1. Markdown cell; when run, this shows the chart.

    ```
    The chart is shown below.
    ![scatter chart](myplot.png).

    ## Correlation

    What is Pearson's estimated correlation coefficient?

    ```

1. Code cell; when run, this cell gives R output for Pearson correlation.

    ```r
    cor.test(mydta[,1], mydta[,2])
    ```

1. Markdown cell:
    ```
    ## Linear regression

    We can fit a linear model to the data. This assumes that a line that describes the relationship between the independent (cricket chirps) and the dependent (temperature) variables. With a simple data set like we're using here, you can visualize the line on a simple x-y plot: the x-axis is the independent variable (chirp count in this example), and the y-axis is the independent variable (temperature). Fitting the data means plotting all the points in the training set, then drawing the best-fit line through that data.

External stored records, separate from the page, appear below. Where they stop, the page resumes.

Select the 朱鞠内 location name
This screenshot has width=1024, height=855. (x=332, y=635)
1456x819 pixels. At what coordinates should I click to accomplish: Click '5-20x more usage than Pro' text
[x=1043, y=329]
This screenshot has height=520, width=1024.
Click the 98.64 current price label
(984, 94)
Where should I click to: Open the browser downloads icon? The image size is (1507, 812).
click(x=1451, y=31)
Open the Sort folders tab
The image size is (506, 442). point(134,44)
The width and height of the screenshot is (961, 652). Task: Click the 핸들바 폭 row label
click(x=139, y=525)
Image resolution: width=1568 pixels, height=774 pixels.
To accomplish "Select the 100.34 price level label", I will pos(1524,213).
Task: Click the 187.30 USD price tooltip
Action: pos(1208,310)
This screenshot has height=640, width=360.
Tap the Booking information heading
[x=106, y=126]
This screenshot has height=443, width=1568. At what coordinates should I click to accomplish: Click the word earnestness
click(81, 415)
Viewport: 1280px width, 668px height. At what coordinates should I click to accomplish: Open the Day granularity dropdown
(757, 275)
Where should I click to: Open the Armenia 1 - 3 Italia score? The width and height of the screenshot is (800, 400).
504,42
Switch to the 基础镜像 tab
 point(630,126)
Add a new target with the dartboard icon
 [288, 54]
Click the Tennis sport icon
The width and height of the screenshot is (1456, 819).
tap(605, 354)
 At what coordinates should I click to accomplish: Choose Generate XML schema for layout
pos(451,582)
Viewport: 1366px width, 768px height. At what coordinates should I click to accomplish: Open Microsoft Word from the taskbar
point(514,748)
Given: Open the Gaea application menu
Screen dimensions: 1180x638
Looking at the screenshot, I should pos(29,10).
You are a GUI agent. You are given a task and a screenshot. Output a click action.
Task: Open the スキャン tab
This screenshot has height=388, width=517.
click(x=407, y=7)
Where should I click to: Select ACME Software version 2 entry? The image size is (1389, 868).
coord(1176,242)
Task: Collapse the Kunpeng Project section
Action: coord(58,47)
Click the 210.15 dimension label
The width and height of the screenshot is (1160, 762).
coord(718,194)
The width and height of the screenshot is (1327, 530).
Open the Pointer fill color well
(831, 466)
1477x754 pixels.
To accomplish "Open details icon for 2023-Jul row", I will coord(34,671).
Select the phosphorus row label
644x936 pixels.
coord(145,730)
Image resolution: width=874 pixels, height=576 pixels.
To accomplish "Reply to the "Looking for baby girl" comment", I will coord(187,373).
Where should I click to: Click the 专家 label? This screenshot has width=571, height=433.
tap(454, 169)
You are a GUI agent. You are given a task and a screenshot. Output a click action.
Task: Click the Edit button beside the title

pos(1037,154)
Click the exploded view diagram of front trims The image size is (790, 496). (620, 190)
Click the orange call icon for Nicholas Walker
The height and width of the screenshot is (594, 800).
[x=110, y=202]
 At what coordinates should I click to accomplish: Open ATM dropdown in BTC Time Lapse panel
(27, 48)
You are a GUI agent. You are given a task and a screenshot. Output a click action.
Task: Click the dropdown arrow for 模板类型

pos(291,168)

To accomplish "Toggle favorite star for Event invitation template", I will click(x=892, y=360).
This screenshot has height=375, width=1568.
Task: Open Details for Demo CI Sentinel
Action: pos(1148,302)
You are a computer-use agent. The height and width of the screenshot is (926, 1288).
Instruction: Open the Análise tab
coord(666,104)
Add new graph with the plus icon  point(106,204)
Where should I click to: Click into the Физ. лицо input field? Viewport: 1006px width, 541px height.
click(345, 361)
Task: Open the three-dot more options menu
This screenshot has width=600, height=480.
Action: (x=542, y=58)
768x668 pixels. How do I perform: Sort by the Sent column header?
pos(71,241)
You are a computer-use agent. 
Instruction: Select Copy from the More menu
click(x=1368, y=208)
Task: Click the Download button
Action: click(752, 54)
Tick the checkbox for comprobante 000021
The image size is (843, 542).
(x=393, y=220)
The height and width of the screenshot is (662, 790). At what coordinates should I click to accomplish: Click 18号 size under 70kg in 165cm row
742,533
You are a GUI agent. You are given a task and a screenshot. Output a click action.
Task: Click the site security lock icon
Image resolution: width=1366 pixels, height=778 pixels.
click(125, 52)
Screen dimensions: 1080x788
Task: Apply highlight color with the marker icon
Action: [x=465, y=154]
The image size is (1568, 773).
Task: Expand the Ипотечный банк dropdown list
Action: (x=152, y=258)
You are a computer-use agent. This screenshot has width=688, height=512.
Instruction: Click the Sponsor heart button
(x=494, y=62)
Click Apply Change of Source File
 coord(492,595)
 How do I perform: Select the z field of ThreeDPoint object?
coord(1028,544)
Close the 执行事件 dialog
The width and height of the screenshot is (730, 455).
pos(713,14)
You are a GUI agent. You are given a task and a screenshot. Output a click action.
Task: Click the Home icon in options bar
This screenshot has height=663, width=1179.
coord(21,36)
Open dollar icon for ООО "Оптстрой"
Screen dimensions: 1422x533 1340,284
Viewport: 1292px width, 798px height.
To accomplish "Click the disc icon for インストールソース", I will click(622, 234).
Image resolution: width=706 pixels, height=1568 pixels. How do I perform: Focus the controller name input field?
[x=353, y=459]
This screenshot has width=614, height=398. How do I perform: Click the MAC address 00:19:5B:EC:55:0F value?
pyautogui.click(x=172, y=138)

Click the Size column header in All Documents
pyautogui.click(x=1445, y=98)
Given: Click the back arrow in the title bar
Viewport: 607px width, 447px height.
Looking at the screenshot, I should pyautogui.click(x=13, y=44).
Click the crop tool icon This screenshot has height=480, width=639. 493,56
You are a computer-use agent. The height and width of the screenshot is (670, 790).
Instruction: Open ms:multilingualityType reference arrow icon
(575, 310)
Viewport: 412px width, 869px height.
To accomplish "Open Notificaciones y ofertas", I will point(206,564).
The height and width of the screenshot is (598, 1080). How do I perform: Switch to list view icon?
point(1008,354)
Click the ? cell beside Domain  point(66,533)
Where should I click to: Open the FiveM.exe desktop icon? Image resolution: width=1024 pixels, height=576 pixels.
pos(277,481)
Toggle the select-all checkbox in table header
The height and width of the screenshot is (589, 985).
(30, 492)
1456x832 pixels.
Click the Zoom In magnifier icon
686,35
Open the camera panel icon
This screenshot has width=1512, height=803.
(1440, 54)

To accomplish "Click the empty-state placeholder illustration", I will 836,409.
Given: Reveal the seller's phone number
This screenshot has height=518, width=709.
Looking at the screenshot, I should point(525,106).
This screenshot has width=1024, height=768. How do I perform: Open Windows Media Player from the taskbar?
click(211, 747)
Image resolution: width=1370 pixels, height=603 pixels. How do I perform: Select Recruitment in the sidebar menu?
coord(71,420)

    The regressor's `fit` method here creates the line, which algebraically is of the form `y =  a + b*x`, where b is the coefficient or slope of the line, and a is the intercept of the line at x=0.
    ```

1. Code cell; when run, this cell shows the output of a linear regression in R

    ```r
    mylm<-lm(Temperature~Chirps, mydta)

    summary(mylm)
    ```

## Clear outputs and rerun all cells


After following the steps in the previous section to populate the entire notebook, you've created both a piece of running code in the context of a full tutorial on linear regression. This direct combination of code and text is one of the great advantages of notebooks!

Try rerunning the whole notebook now:

1. Clear all the kernel's session data and all cell output by selecting **Kernel** > **Restart & Clear Output**. This command is always a good one to run when you've completed a notebook, just to make sure that you haven't created any strange dependencies between code cells.

1. Rerun the notebook using **Cell** > **Run All**. Notice the kernel indicator is filled in while code is running.

1. If you have any code that runs for too long or otherwise gets stuck, you can stop the kernel by using the **Kernel** > **Interrupt** command.

1. Scroll through the notebook to examine the results. (If again the plot doesn't appear, rerun that cell.)

## Save, halt, and close the notebook

During the time you're editing a notebook, you can save its current state with the **File** > **Save and Checkpoint** command or the save button on the toolbar. A "checkpoint" creates a snapshot that you can revert to at any time during the session. Checkpoints allow you to make a series of experimental changes, and if those changes don't work, you can just revert to a checkpoint using the **File** > **Revert to Checkpoint** command. An alternate approach is to create extra cells and comment out any code that you don't want to run; either way works.

You can also use the **File** > **Make a Copy** command at any time to make a copy of the current state of the notebook into a new file in your project. That copy opens in a new browser tab automatically.

When you're done with a notebook, use the **File** > **Close and halt** command, which closes the notebook and shuts down the kernel that's been running it. Azure Notebooks then closes the browser tab automatically.